Even the staunchest Apple fan has difficulty defending iTunes, but it does so much that it’s hard to live without for Mac users. As well as playing music, it also manages movies, TV shows, and home videos; and books; and the apps for your iPhone, iPad and iPod touch; and the photos; and podcasts; and iTunes U episodes.
It’s also the store so you can buy more of these things. And it acts as the default backup, update and restore tool for iOS devices, making it pretty important.
But what if you can't stand iTunes and want a third-party app to listen to music and watch videos? While it's a bit of a niche in 2018, there are still a handful of great Mac-based media players available for download. Here are some of the best media players for Mac that we've come across.
Everybody knows Spotify, but it's worth re-iterating that a great alternative to managing an iTunes library, or indeed any music library, is to simply abandon buying music in favour of streaming it.
While Apple Music and iTunes come hand-in-hand, there’s another great music streaming option available for those that require it. And, as a bonus, Spotify offers higher bitrate streaming than what's offered by Apple's default media player.
Google Play Music
Google Play Music is a web-based service that provides a good alternative to iTunes, Apple Music and Spotify. Its free service enables you to download all your music into Google’s cloud servers, where you can search and access it online. The web-based interface is nicer than iTunes, but not as clean as something like Spotify, and it does feel like it’s trying to direct you via the store an awful lot.
But it’s a free way to get your music in the cloud and you can access it from anywhere, and a premium service offers Spotify-like all-the-music-you-can-eat functionality. It doesn't support video playback though, something worth noting if you have a large video collection.
Tomahawk music player
Tomahawk is a multi-platform media player available for Linux and macOS that’s feature packed without being overwhelming or confusing to use like iTunes.
The biggest draw to Tomahawk is that it wants to be the all-in-one solution for the various music services available online. It allows users to add accounts including Spotify, YouTube, Google Play Music, Deezer and even Amazon Music, allowing for universal playback from a single source. It goes further than that too, offering integration with free services like Soundhound too.
The developers want to push the social element too, offering you the ability to view and listen to your friends' music libraries too. The best part?
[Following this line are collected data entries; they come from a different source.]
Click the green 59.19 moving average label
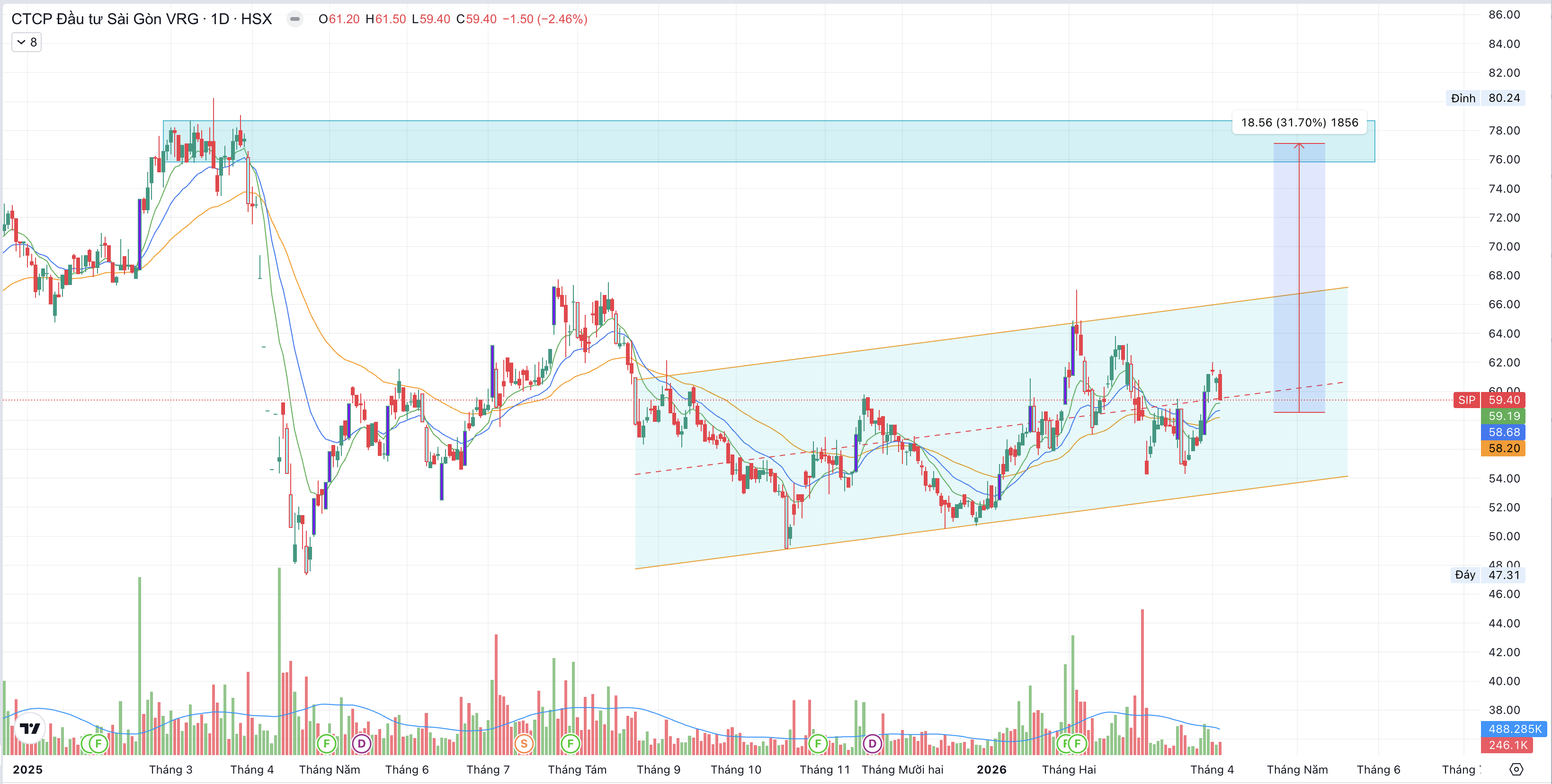The image size is (1552, 784). pyautogui.click(x=1503, y=417)
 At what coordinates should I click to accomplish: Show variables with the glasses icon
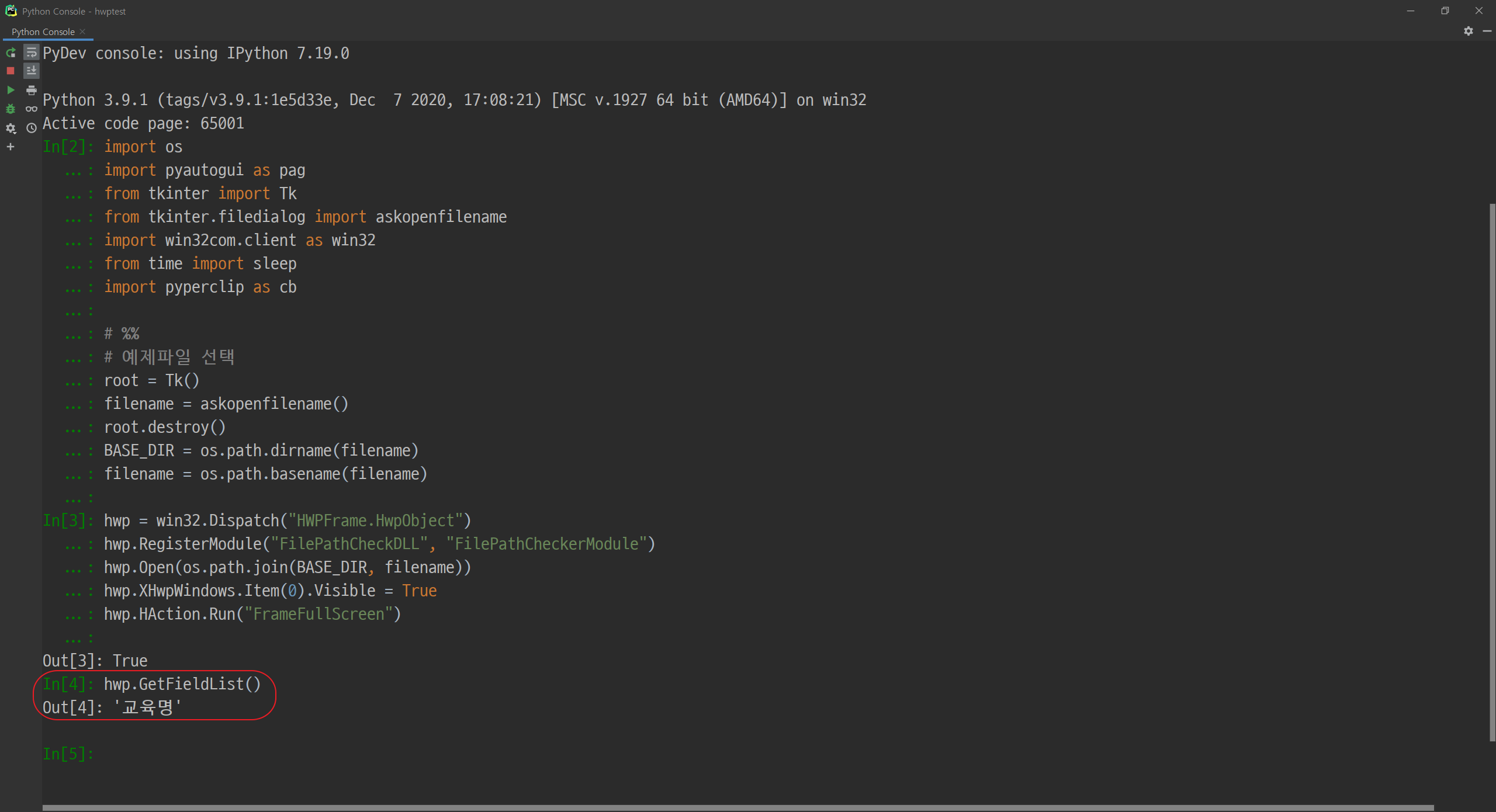point(32,109)
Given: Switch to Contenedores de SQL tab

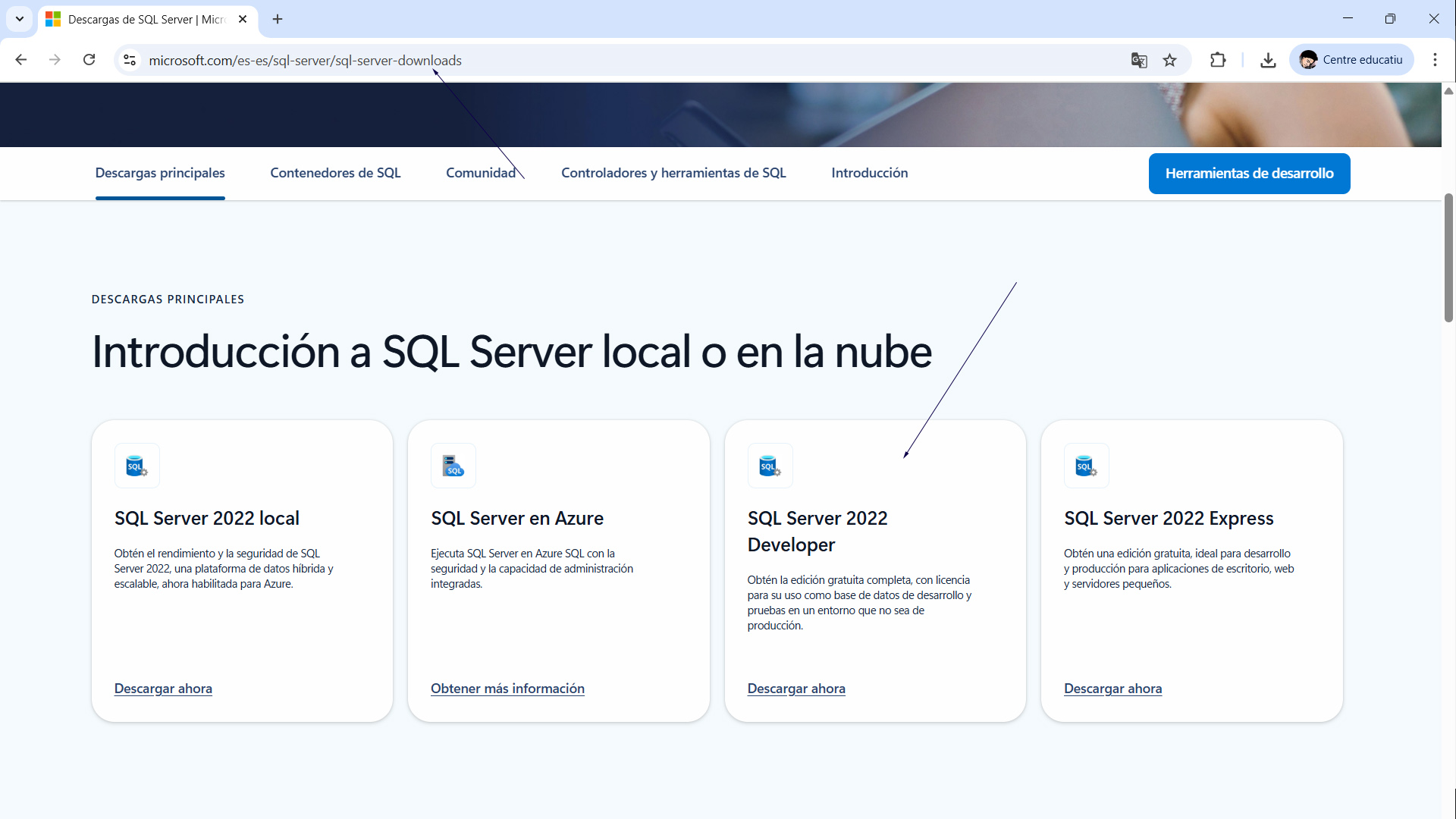Looking at the screenshot, I should coord(335,173).
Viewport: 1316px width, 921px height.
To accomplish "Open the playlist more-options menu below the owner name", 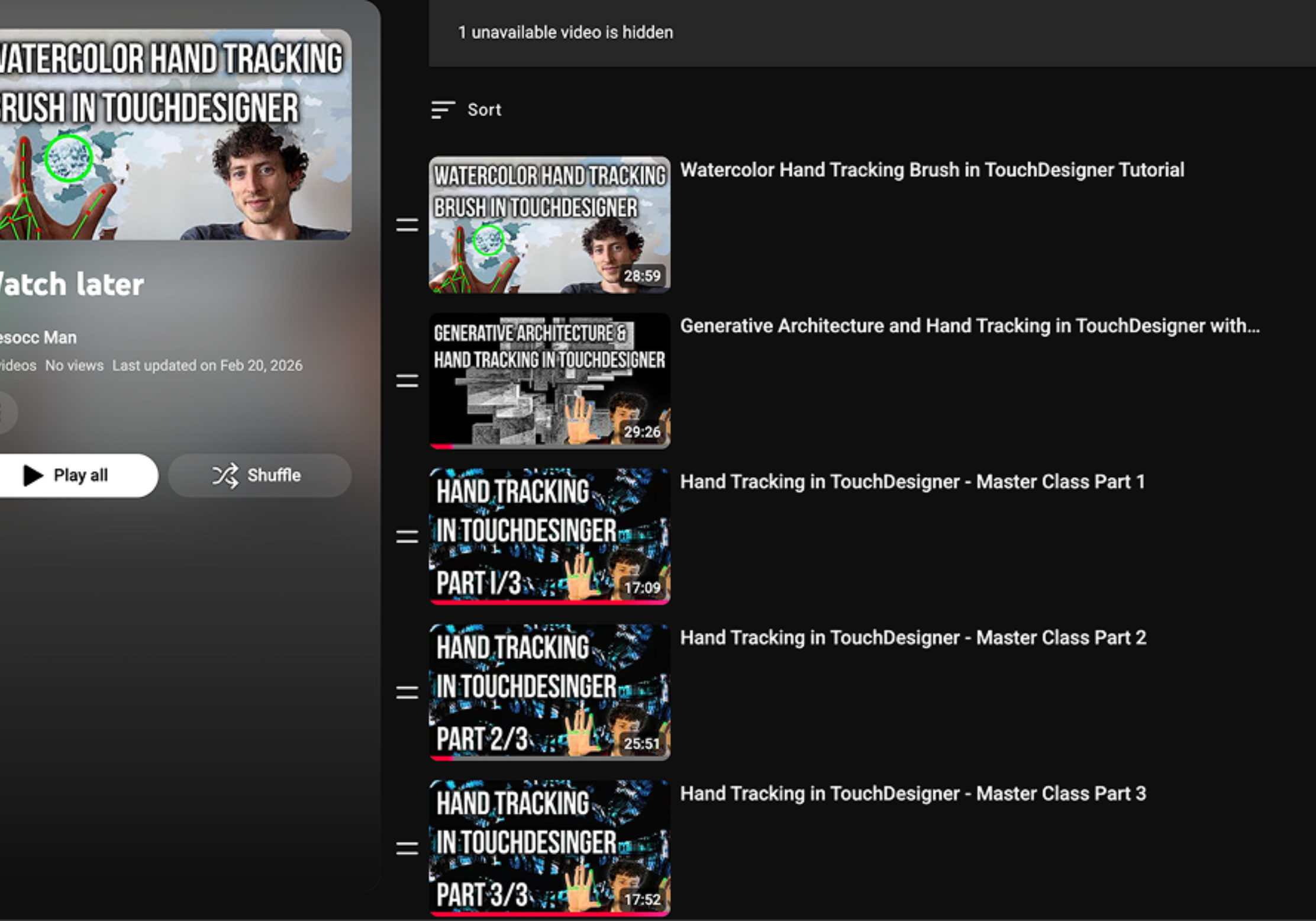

It’s completely free.
Vox music player
If you’re looking for a minimalist media player for macOS, then look no further than Vox Player.
It’s simple to use with a rather attractive, clean UI and comes with everything you’d expect for a music player– it even supports FLAC playback and other high-resolution audio files.
You can also opt for the premium variant that boasts built-in radio with options to connect to streaming services including SoundCloud, YouTube, Apple Music and Last.FM, along with cloud-syncing between Vox for iOS. It's audio-only though, bad news for those with large video libraries.
While the app was originally locked to a free (timed) trial before requiring a paid upgrade, the developers have since created a subscription-based model. This way, you can find out if it's worth the premium upgrade before you hand over your cash!
Clementine music player
While Clementine may look like a lightweight media player, it’s actually incredibly feature packed. The main draw to Clementine? Music management. It comes not only with a cover manager but a queue manager, playlist management tools, a music format transcoder with FLAC support, CD ripping tool and an advanced tag editor for batch editing music files. Impressive, right?
Like Tomahawk, it offers integration with services like Spotify, SoundCloud and others, along with cloud storage solutions like Dropbox. The only downside is that the player isn’t that good looking, and with the latest update being over two years ago, that’s not going to change anytime soon.
VLC Media Player has to be one of the most popular third-party media players available for Mac (as well as PC, Android, iOS, etc) due to its compatibility with a breathtaking number of audio and video files. Chances are that if you've got a movie or album in a scarcely-supported format that won't load in QuickTime or in iTunes, it'll work in VLC.
Many also assume that VLC is a video player; while that is half of what VLC offers, it's also able to stream music, create playlists, boasts Blu-Ray support and, for those internet streamers, the ability to play web channel streaming services without ads.
Despite translating from Latin to “whatever you wish”, Quod Libet is a media player that has been around since 2004 and still receives updates to this day. While not many people have heard of the media player, it’s a simple piece of software that’s incredibly simple to use and practical – the exact opposite of what many claim iTunes provides.
It features support for various media formats including FLAC, along with smart replay gain, ratings-weighted random playback, Unicode tags, built-in Internet radio, a configurable UI and more.